If your car is a total loss, the process up to the claim’s assessor visiting and inspecting your car will be the same – but afterwards, your insurance company will contact you to discuss paying out what they deem to be the market value of the car.
Is it worth reporting the accident to your insurer?
It’s not uncommon in minor road traffic accidents to hear people say it’s “not worth” reporting the accident to an insurer – but, if this crosses your mind, it’s vital that you know where you stand legally.
The terms of your insurance will clearly state that your insurer must be informed about any accident involving you or your vehicle. Don’t misunderstand, this doesn’t mean you have to claim for damage done – but you do need to let them know; as not reporting it could lead to your policy being cancelled, which makes getting insurance again very difficult.
Whether or not you claim for damage done is another subject altogether – and, if the cost of repairing the damage is less than the excess you’d need to pay, then it might make sense to avoid a claim.
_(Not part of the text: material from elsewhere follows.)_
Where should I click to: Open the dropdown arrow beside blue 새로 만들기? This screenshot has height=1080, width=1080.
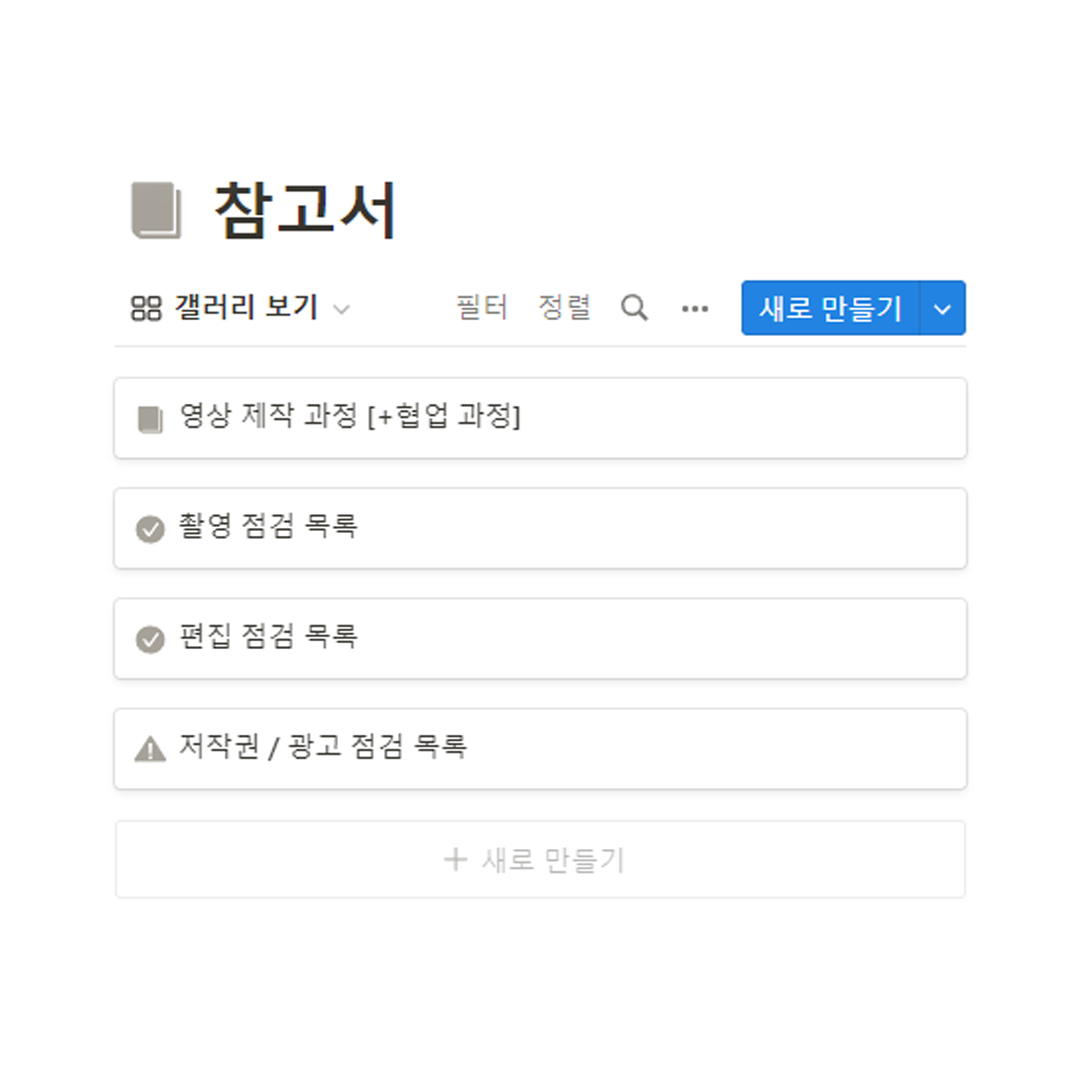point(942,308)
For instance, if you have a cracked headlight that will cost £200 to repair, it wouldn’t make sense to claim through your insurance company if your excess means you’re expected to pay the first £400 of any repair.
Avoiding a claim will keep your no claims bonus intact – although it could still mean your insurance cost goes up.
Wrapping the claim up
When your insurance company has either paid for your repair or paid the market value of your car, your claim is complete.
In some instances, you may receive further information from the other party’s insurance company (especially if the accident is deemed to be your fault) – often detailed a personal injury claim. Your insurance company should also receive a copy of this letter – and don’t panic; they’ll handle the process again, usually without getting you involved any further.